Graduating rockers thrilled by the chase

Dunedin musicians (left to right) Ben Hart (27), Sam Rogers (24), Tim Hambleton (28) and Oliver...
Dunedin musicians (left to right) Ben Hart (27), Sam Rogers (24), Tim Hambleton (28) and Oliver Sunley (21) are leaving the University of Otago for Australia, in search of a professional music career.

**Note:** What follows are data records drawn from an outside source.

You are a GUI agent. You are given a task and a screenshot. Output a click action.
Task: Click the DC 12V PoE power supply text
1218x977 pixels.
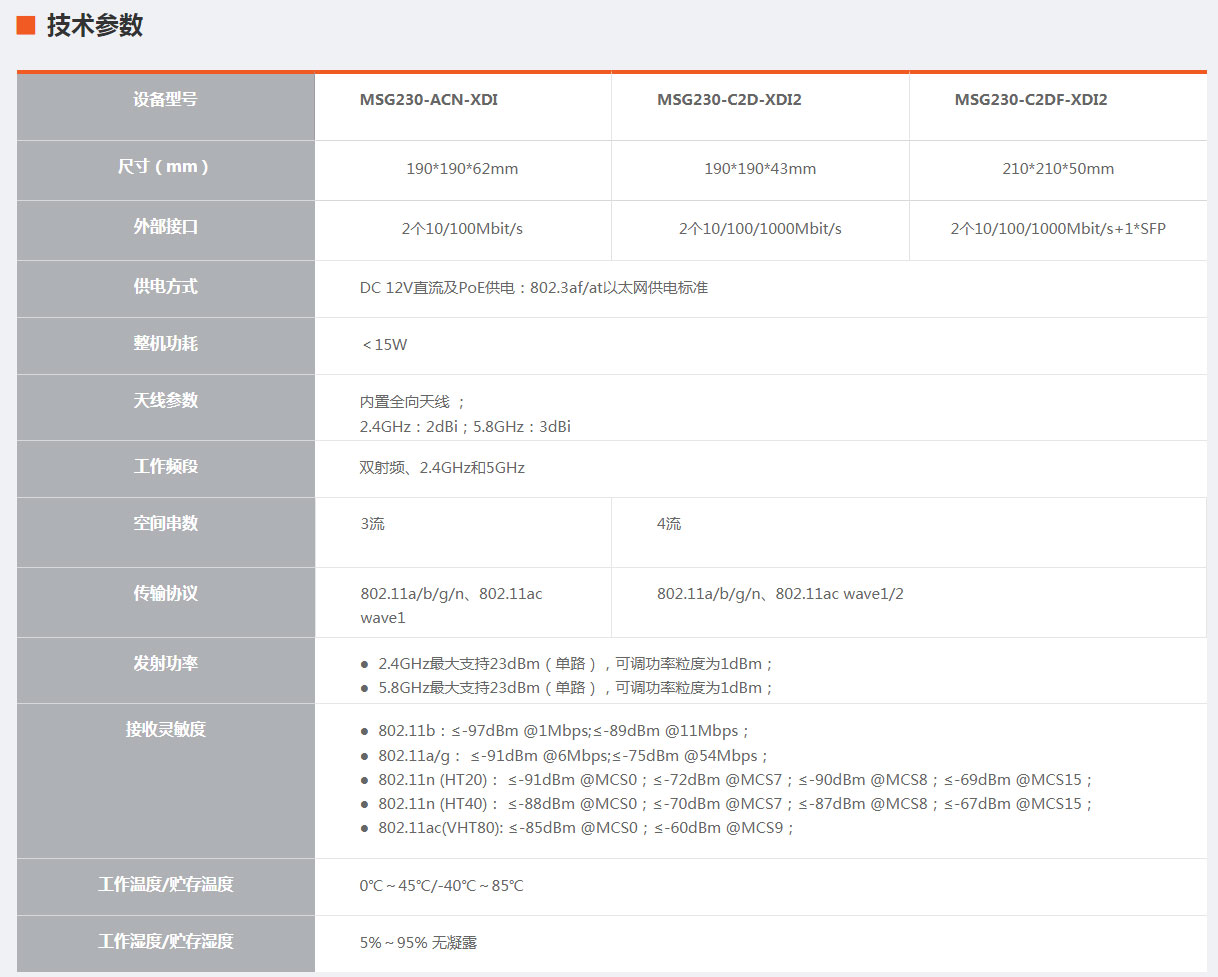pos(534,288)
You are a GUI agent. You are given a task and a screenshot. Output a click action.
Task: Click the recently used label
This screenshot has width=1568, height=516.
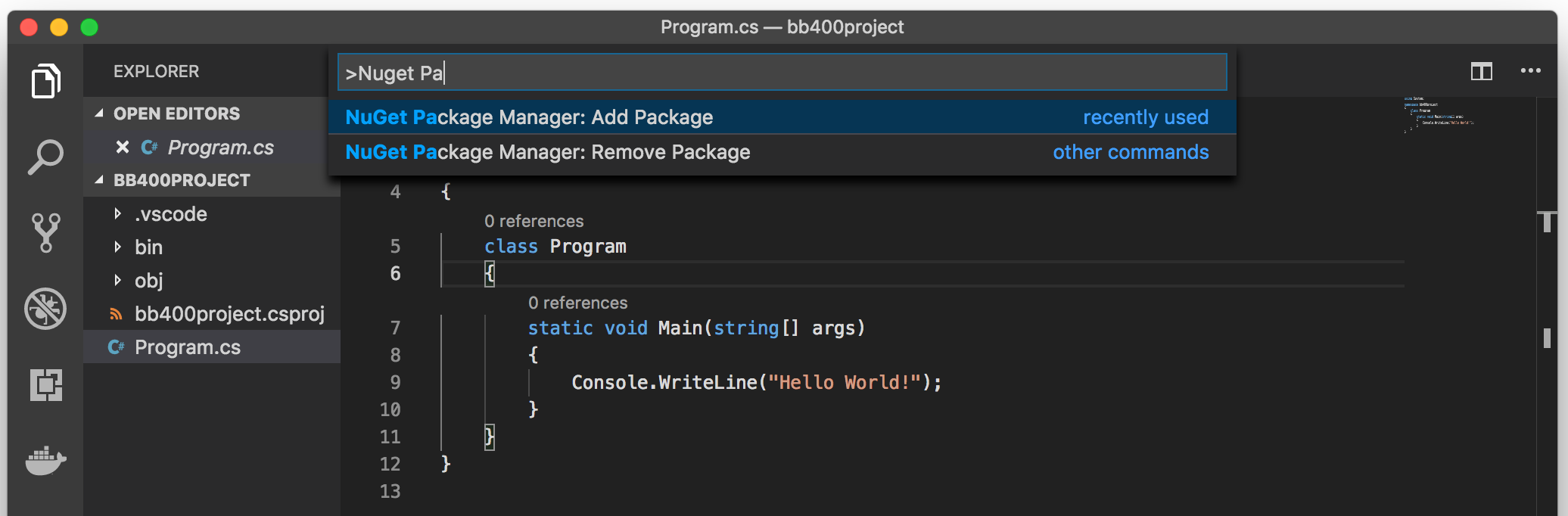coord(1146,117)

Photo by Gerard O'Brien.
Four University of Otago students may be about to graduate to the musical big time.

Tim Hambleton, Ben Hart, Oliver Sunley and Sam Rogers were awarded bachelor of music degrees specialising in contemporary rock music at a graduation ceremony on Saturday.

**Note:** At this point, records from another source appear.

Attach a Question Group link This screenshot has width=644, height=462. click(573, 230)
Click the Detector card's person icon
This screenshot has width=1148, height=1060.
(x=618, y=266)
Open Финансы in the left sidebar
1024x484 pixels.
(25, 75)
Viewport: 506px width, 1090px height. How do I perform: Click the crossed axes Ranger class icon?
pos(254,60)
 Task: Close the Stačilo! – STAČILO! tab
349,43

They were among more than 370 graduands, mainly in humanities and health sciences, who graduated in person at the Dunedin Town Hall ceremony.

Not content with simply studying music, the four students, together with South African-born music student Jeffrey Bartels, have also become members of a new "acoustic-driven rock" band, Low Speed Bus Chase, which recently recorded its debut album, titled Thrill of the Chase.

The band's name was gleaned from an Otago Daily Times story last year about the police pursuit of an unlawfully taken bus.

The album will be released on June 13, and, after performing in Dunedin, the five musicians plan to move to Melbourne to promote their music and themselves as professional musicians.

Messrs Hambleton and Hart met while attending Taieri High School, now Taieri College.

The other members joined forces during music studies at Otago.

Mr Hambleton said band members were grateful for the mentoring support provided by their Otago University music teachers, including Dr Graeme Downes, founding member of the Verlaines, and Dr Robert Burns, a London-born professional bass guitar player, who are both senior lecturers in contemporary rock music.

Dr Burns, who also played bass guitar on the album, said it had been professionally produced, and the band was creating high quality, memorable and "radio-friendly" music.

As well as learning more about classical music theory, the young musicians had eagerly thrown themselves into their study of contemporary rock music, music technology and papers on the music industry, the latter including insights about music contracts.

And all this they had applied to their quest to become successful professional musicians, he said.

Mr Hambleton said that, for the band members, studying and performing was "a journey we've gone through together".

"We've grown up pretty much and it feels like time to face the big wide world and whatever it brings."